On an unseen injury during the dinosaur-building challenge:
Kent: Because I’m a little shorty, I needed a stepladder to climb up there, and if you saw – I took a couple of really brutal falls off of the ladder.  I actually hairline cracked my third rib on my right side. I didn’t know the extent of my injury til I got home and saw a doctor. But I knew something was wrong. There was pervasive pain at all times – especially with running and lifting. It was even hard to sleep. I kept it to myself, though, because I didn’t want to be in a position where I would have to take a one-hour or two-hour trip to the hospital, because that would have been instant elimination.
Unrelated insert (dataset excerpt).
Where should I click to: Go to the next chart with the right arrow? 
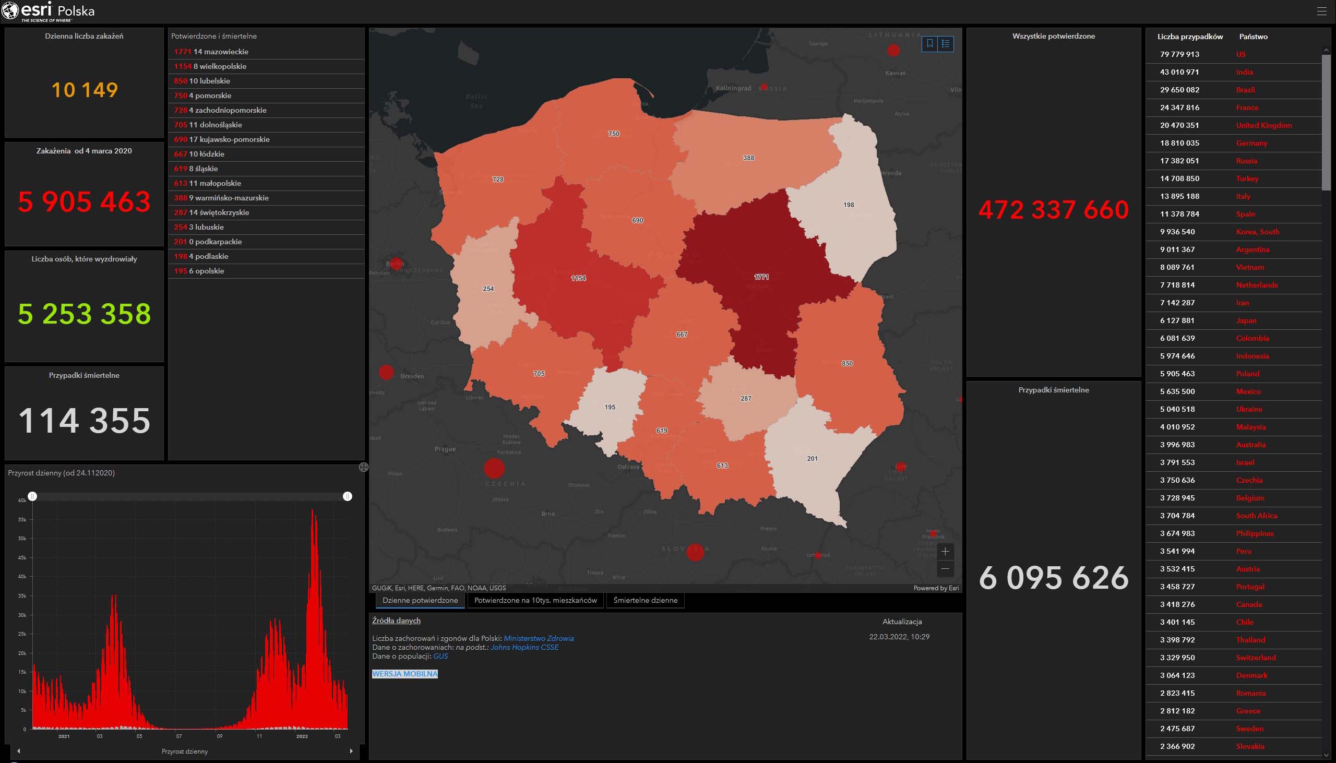pos(351,751)
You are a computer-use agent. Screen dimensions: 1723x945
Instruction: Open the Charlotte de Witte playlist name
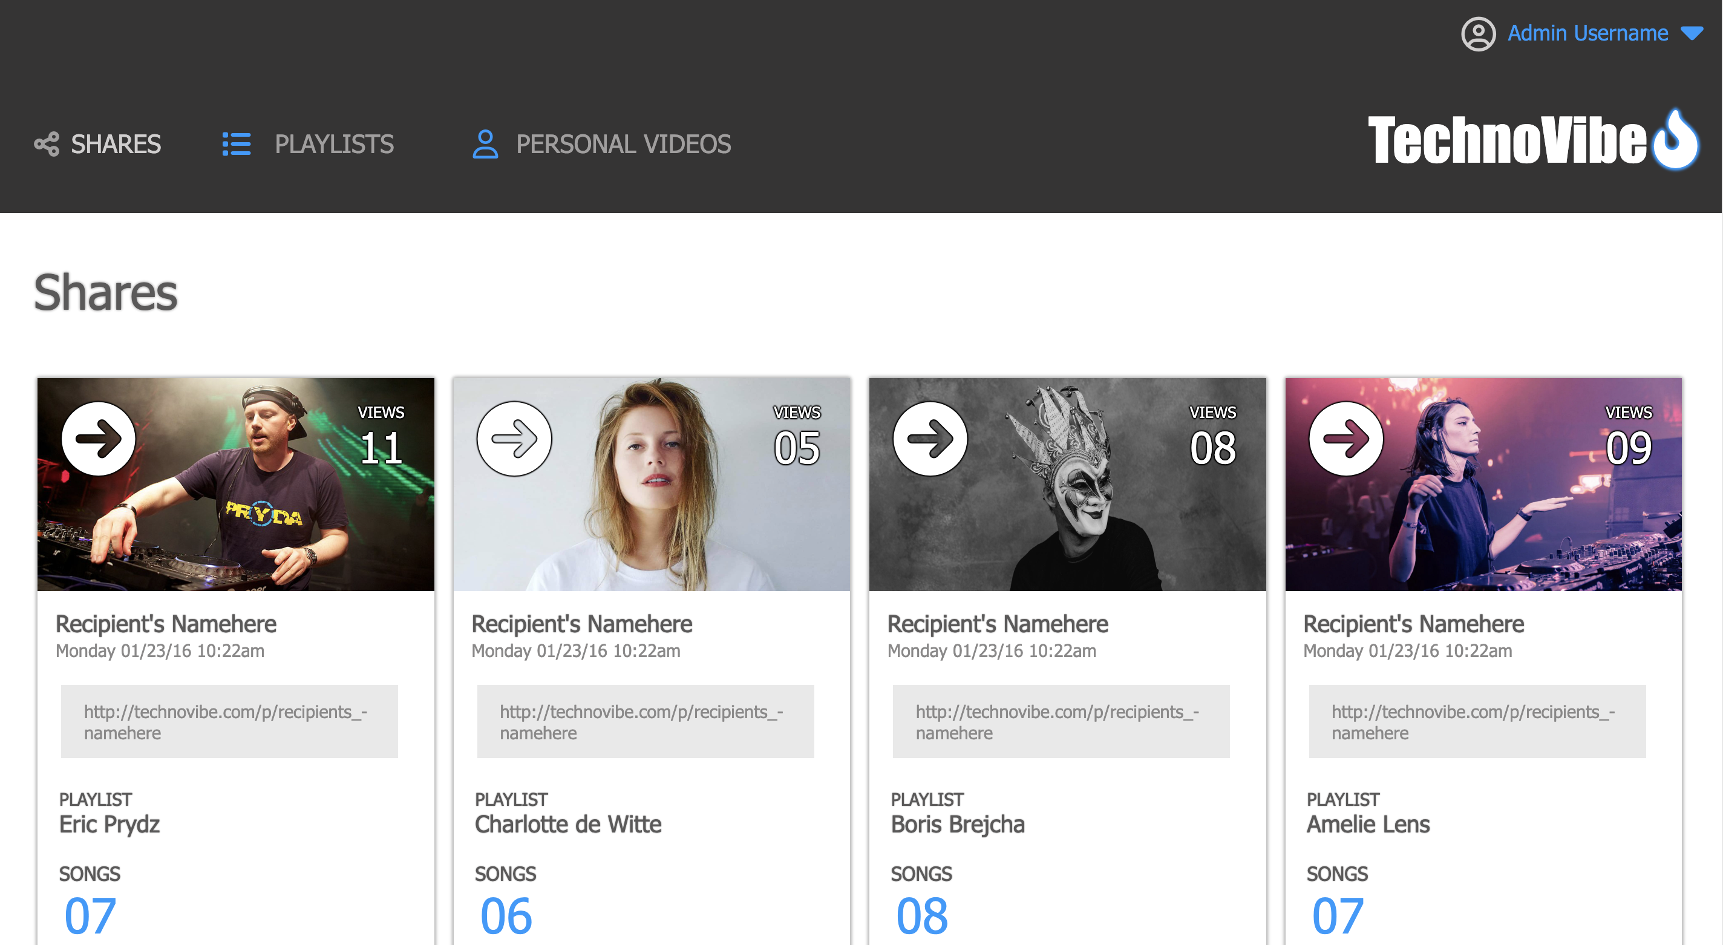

But you can see it change, as far as my physical capability goes, in those legs afterward. That luggage challenge, I seemed kind of whiny, but that’s because every lift was shooting pains in my side at that point.

Vyxsin: I’m one of those where if I’m hurting, everyone will know. I think sympathy is the best medicine, so I’ll tell you. But Kent, through all his smallness, or seeming fussy,  adorable, and fragile -  he is a competitor. He was on to win. I’m not surprised he hid an injury from me. He’s tougher than he looks.

On how this experience has changed their relationship:
Kent: Watching it, there are clips where we get to see each other triumphing, and those moments feel so good. But there are moments where I’m thinking, We shouldn’t have been bickering in moments like that. Because of that, I feel like the Amazing Race was amazing therapy. I got to see the things I excel at, but also the moments I’m not proud of. It’s a good observation to be able to see what I did wrong and what I said that I shouldn’t have. If I can learn from that, then I feel like we won something more important than a million dollars.

Vyxsin: I love him. He’s my little bear. I’m so happy to get to get to have day-to-day adventures with Kent. He’s my best pal. It would have been cool to win, but we’ve got a passport full of cool visas and stamps from places that we never would have gotten to see. The Race is a gift. It’s a blessing.  Life’s good.